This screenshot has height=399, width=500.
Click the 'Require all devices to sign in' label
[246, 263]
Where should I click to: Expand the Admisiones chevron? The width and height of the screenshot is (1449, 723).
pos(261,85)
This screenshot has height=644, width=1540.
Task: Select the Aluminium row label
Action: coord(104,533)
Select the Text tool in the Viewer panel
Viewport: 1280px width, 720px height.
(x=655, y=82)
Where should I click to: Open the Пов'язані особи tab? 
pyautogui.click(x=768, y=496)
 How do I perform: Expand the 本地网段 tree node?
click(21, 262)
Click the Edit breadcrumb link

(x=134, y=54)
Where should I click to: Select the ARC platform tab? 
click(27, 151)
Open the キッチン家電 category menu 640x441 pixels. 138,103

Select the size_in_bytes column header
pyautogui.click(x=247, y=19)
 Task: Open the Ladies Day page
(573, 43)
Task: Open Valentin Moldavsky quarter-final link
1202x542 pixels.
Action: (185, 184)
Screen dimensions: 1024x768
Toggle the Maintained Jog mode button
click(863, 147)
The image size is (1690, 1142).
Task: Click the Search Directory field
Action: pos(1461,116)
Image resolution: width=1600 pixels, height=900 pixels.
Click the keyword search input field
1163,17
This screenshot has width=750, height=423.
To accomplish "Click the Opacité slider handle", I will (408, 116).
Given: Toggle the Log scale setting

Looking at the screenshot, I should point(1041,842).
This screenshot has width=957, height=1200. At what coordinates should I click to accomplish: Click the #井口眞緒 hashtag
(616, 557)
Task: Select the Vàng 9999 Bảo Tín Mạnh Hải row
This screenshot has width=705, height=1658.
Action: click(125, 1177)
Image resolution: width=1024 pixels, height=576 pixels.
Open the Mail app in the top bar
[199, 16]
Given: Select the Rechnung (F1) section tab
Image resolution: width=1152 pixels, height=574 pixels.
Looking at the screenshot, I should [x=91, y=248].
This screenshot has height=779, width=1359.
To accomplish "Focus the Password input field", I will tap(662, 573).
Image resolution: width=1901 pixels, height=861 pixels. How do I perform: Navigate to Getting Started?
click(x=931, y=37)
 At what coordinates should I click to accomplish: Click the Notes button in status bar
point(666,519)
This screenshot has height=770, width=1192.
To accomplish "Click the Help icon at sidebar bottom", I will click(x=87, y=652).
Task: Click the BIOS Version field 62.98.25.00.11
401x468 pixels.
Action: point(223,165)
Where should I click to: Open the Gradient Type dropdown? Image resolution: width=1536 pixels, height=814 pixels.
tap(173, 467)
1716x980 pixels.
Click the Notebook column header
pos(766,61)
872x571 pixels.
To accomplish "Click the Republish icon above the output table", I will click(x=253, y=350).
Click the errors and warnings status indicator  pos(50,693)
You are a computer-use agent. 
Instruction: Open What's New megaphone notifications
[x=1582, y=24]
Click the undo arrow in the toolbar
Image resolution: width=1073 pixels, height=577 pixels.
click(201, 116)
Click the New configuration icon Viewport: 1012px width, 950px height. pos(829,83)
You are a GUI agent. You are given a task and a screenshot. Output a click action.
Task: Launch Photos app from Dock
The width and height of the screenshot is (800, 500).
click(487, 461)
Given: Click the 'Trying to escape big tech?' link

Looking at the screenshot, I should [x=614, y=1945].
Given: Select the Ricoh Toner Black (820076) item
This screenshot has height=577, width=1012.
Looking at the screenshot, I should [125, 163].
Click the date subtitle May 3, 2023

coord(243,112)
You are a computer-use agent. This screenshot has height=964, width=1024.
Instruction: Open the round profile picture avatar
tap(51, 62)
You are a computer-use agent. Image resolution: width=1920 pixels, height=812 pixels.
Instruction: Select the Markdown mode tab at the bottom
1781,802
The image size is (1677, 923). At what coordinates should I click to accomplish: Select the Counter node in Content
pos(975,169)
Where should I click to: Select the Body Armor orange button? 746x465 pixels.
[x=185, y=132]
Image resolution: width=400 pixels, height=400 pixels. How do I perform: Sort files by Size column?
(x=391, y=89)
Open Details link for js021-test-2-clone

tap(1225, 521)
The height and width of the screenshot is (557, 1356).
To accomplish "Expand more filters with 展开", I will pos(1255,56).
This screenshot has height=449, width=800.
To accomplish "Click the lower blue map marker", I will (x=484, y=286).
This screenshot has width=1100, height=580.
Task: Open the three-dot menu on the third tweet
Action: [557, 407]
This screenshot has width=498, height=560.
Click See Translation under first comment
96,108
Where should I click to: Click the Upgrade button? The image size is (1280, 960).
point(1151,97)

-=-=-

Task statement:
Write out each line of the data above again, exactly as given.

Solution to the exercise:
This screenshot has height=399, width=500.
Click the 'Require all devices to sign in' label
[246, 263]
Where should I click to: Expand the Admisiones chevron? The width and height of the screenshot is (1449, 723).
pos(261,85)
This screenshot has height=644, width=1540.
Task: Select the Aluminium row label
Action: coord(104,533)
Select the Text tool in the Viewer panel
Viewport: 1280px width, 720px height.
(x=655, y=82)
Where should I click to: Open the Пов'язані особи tab? 
pyautogui.click(x=768, y=496)
 How do I perform: Expand the 本地网段 tree node?
click(21, 262)
Click the Edit breadcrumb link

(x=134, y=54)
Where should I click to: Select the ARC platform tab? 
click(27, 151)
Open the キッチン家電 category menu 640x441 pixels. 138,103

Select the size_in_bytes column header
pyautogui.click(x=247, y=19)
 Task: Open the Ladies Day page
(573, 43)
Task: Open Valentin Moldavsky quarter-final link
1202x542 pixels.
Action: (185, 184)
Screen dimensions: 1024x768
Toggle the Maintained Jog mode button
click(863, 147)
The image size is (1690, 1142).
Task: Click the Search Directory field
Action: pos(1461,116)
Image resolution: width=1600 pixels, height=900 pixels.
Click the keyword search input field
1163,17
This screenshot has width=750, height=423.
To accomplish "Click the Opacité slider handle", I will (408, 116).
Given: Toggle the Log scale setting

Looking at the screenshot, I should point(1041,842).
This screenshot has width=957, height=1200. At what coordinates should I click to accomplish: Click the #井口眞緒 hashtag
(616, 557)
Task: Select the Vàng 9999 Bảo Tín Mạnh Hải row
This screenshot has width=705, height=1658.
Action: click(125, 1177)
Image resolution: width=1024 pixels, height=576 pixels.
Open the Mail app in the top bar
[199, 16]
Given: Select the Rechnung (F1) section tab
Image resolution: width=1152 pixels, height=574 pixels.
Looking at the screenshot, I should [x=91, y=248].
This screenshot has height=779, width=1359.
To accomplish "Focus the Password input field", I will tap(662, 573).
Image resolution: width=1901 pixels, height=861 pixels. How do I perform: Navigate to Getting Started?
click(x=931, y=37)
 At what coordinates should I click to accomplish: Click the Notes button in status bar
point(666,519)
This screenshot has height=770, width=1192.
To accomplish "Click the Help icon at sidebar bottom", I will click(x=87, y=652).
Task: Click the BIOS Version field 62.98.25.00.11
401x468 pixels.
Action: point(223,165)
Where should I click to: Open the Gradient Type dropdown? Image resolution: width=1536 pixels, height=814 pixels.
tap(173, 467)
1716x980 pixels.
Click the Notebook column header
pos(766,61)
872x571 pixels.
To accomplish "Click the Republish icon above the output table", I will click(x=253, y=350).
Click the errors and warnings status indicator  pos(50,693)
You are a computer-use agent. 
Instruction: Open What's New megaphone notifications
[x=1582, y=24]
Click the undo arrow in the toolbar
Image resolution: width=1073 pixels, height=577 pixels.
click(201, 116)
Click the New configuration icon Viewport: 1012px width, 950px height. pos(829,83)
You are a GUI agent. You are given a task and a screenshot. Output a click action.
Task: Launch Photos app from Dock
The width and height of the screenshot is (800, 500).
click(487, 461)
Given: Click the 'Trying to escape big tech?' link

Looking at the screenshot, I should [x=614, y=1945].
Given: Select the Ricoh Toner Black (820076) item
This screenshot has height=577, width=1012.
Looking at the screenshot, I should [125, 163].
Click the date subtitle May 3, 2023

coord(243,112)
You are a computer-use agent. This screenshot has height=964, width=1024.
Instruction: Open the round profile picture avatar
tap(51, 62)
You are a computer-use agent. Image resolution: width=1920 pixels, height=812 pixels.
Instruction: Select the Markdown mode tab at the bottom
1781,802
The image size is (1677, 923). At what coordinates should I click to accomplish: Select the Counter node in Content
pos(975,169)
Where should I click to: Select the Body Armor orange button? 746x465 pixels.
[x=185, y=132]
Image resolution: width=400 pixels, height=400 pixels. How do I perform: Sort files by Size column?
(x=391, y=89)
Open Details link for js021-test-2-clone

tap(1225, 521)
The height and width of the screenshot is (557, 1356).
To accomplish "Expand more filters with 展开", I will pos(1255,56).
This screenshot has height=449, width=800.
To accomplish "Click the lower blue map marker", I will (x=484, y=286).
This screenshot has width=1100, height=580.
Task: Open the three-dot menu on the third tweet
Action: [557, 407]
This screenshot has width=498, height=560.
Click See Translation under first comment
96,108
Where should I click to: Click the Upgrade button? The image size is (1280, 960).
point(1151,97)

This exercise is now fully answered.